Alle um mich herum waren froh und heiter. Man jubilierte und war sehr glücklich, meinem Vater schwelgte vor Stolz die Brust. Warum? Die Verkündung verhieß Stammhalter. Ich dachte, bei so großer Überschwänglichkeit darf ich auch schon einen Anspruch in dem Umtrieb geben. Lange genug war ich abgenabelt. Hatte so viele Glückwünsche vernommen und dermaßen an den Kräften gezehrt, dass ich Forderungen für mein Fortkommen vermelden musste. Jeder kann sich vorstellen, dass Durst und Magenknurren, gewisse Schmerzen ein Leiden in mir schufen. Zum zweiten Mal, aber jetzt noch schallender, tönte es aus mir heraus. Meine Drohung wurde wohl erhört und das Anlegemanöver an die Versorgungsbar klappte ohne Komplikationen. Dieser Lebenssaft war ohnegleichen. Das Anlegen am Balkon war ohne Mühe. Ich sog mich fest bis, dass der Schlaf mich wollte zwingen, beklopfte man den Rücken, um dann in rülpsender Weise das Bäuerchen den Arbeitseinsatz beenden konnte. Mit dem neuen Lebenselixier gedieh ich prächtig. Zur guten Orientierung blinzelte ich um mich herum und viel Wohlgefallen ob der objektiven Behütung. Dieser Versicherung bewusst, gönnte ich mir den errungenen, verdienten Erholungsschlaf.

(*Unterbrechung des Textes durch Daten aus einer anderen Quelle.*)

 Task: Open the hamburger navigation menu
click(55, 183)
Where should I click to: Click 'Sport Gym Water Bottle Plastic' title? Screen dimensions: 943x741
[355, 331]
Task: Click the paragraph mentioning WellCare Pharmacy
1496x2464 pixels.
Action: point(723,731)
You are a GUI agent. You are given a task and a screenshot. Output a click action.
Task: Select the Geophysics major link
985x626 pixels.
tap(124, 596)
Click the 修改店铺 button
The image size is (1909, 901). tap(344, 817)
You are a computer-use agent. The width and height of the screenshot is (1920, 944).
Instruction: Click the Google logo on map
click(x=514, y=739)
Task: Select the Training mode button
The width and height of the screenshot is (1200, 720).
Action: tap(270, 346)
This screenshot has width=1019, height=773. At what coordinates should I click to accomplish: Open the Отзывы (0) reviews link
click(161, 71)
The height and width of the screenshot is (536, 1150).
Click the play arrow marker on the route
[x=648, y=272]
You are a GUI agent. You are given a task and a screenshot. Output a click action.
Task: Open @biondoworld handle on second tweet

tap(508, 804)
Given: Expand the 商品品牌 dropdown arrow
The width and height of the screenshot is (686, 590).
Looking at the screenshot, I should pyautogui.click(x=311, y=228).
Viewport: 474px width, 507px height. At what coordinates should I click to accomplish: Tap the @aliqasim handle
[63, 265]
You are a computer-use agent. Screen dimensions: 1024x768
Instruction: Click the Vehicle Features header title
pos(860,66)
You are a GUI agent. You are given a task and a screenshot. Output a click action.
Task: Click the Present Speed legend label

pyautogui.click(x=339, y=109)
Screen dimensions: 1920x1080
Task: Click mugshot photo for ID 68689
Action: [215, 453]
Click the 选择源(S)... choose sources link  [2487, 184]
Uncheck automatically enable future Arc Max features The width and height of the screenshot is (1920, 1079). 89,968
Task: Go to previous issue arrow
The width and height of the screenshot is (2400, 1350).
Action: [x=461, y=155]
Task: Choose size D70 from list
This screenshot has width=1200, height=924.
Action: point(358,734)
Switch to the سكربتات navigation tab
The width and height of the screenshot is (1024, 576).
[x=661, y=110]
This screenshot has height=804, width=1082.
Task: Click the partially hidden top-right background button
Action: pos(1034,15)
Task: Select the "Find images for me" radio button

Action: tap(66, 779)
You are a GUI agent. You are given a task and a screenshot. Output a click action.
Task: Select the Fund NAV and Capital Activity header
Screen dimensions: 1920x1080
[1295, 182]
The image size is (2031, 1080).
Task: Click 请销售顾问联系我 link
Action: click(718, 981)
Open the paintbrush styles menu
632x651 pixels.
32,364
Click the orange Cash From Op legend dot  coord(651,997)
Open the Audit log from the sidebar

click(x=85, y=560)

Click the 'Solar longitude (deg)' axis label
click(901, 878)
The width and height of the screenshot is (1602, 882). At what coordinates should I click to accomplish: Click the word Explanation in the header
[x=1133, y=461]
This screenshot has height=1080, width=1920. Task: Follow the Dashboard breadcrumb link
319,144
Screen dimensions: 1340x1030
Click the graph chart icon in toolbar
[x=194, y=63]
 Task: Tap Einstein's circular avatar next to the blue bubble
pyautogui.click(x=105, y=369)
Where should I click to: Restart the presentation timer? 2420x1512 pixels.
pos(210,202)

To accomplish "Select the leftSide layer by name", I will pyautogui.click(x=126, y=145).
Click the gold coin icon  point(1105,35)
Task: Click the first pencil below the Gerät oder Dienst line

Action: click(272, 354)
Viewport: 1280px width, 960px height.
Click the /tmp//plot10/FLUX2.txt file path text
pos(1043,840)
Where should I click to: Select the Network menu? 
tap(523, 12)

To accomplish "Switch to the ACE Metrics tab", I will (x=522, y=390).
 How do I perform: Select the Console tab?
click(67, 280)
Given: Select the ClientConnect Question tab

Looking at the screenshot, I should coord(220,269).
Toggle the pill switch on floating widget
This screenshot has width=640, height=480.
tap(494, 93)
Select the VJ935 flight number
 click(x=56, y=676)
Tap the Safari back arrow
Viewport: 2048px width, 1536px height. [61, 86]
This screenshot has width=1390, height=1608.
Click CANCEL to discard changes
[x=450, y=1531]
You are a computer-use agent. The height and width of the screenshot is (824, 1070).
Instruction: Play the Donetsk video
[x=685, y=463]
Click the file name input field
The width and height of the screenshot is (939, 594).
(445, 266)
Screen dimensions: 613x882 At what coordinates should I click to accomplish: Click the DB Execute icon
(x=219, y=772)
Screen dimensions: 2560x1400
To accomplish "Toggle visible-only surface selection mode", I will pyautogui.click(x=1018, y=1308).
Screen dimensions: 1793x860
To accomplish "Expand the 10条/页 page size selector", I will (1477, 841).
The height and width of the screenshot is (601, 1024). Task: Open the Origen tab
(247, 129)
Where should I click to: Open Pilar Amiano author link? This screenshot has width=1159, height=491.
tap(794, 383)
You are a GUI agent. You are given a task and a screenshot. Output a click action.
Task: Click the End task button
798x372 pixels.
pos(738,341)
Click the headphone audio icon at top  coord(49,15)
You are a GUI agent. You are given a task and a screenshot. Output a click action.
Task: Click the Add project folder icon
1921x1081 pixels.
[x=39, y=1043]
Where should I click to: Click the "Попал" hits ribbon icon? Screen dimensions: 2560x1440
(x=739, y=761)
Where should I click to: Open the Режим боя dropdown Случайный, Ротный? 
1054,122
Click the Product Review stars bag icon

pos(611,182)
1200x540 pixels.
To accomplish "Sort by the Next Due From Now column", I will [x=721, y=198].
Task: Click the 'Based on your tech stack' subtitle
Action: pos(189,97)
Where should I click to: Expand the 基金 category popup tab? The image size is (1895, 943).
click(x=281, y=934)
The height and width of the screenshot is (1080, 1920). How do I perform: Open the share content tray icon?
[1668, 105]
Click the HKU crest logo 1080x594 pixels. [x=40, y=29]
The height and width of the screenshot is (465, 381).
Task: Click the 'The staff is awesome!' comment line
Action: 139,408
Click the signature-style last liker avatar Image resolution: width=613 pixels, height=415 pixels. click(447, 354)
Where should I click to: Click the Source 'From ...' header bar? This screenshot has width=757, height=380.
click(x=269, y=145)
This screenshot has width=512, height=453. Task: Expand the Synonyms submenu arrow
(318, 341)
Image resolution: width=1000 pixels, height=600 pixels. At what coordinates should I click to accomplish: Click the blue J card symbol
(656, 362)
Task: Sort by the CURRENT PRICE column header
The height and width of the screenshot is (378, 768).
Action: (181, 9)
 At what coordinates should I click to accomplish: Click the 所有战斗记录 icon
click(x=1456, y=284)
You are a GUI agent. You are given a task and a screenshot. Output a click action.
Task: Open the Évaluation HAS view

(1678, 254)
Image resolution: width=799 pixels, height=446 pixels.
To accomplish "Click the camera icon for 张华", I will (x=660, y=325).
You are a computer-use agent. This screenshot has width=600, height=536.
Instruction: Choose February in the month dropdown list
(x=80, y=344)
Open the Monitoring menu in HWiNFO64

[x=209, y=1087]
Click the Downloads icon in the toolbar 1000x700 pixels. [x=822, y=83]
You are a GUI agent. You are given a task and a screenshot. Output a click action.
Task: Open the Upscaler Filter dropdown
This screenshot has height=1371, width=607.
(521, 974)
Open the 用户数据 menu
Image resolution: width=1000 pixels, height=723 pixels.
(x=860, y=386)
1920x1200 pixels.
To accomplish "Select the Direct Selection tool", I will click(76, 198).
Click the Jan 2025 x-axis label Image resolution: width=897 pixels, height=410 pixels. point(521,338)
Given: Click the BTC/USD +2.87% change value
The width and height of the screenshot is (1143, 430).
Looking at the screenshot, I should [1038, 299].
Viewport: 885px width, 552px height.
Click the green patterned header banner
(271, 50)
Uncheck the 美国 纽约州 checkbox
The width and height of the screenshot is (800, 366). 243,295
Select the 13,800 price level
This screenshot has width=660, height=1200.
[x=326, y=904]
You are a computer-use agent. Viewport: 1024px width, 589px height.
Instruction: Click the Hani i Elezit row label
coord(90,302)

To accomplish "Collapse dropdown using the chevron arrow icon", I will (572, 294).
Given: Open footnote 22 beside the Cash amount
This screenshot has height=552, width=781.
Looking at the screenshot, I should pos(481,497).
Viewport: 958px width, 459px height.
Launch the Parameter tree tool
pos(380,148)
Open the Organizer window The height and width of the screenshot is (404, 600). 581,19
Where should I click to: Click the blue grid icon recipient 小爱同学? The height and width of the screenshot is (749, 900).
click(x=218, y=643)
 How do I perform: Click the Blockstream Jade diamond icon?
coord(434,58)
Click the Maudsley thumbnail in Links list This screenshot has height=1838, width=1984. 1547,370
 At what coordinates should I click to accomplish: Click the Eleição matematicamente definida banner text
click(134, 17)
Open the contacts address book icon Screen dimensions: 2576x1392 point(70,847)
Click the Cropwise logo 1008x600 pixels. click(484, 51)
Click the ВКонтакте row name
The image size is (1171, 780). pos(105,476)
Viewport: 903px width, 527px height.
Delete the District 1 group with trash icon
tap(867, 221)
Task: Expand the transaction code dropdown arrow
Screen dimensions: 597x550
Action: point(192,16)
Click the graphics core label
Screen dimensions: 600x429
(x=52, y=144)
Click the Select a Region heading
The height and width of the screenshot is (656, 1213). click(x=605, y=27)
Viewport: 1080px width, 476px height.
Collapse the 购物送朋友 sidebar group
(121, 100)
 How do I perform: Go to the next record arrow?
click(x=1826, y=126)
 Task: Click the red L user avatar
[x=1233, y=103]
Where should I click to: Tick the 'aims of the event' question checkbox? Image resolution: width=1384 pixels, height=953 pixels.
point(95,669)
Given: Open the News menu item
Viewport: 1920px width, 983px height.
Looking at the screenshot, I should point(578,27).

Ich hatte das Licht der Welt erblickt, war im wahren Leben angekommen, ein Neugeborener. Alles um mich herum war froh und glücklich. Meine liebe Mutter, von der gewaltigen Anstrengung bisher gezeichnet, erholte sich bereits ein wenig. Sie war ob der Anstrengung jetzt weiterhin sehr geschwächt und doch schon so kurz nach diesem Freilassen weiter bereit, meinem Leben zu noch Besserem zu verhelfen. Die Mutternahrung setzte zeitgemäß zur sprudelnden Quelle ein. Meine Lieblichkeit blinzelte bei jedem Quelltermin und das Spiel des Lichtes umfing meine Sinne.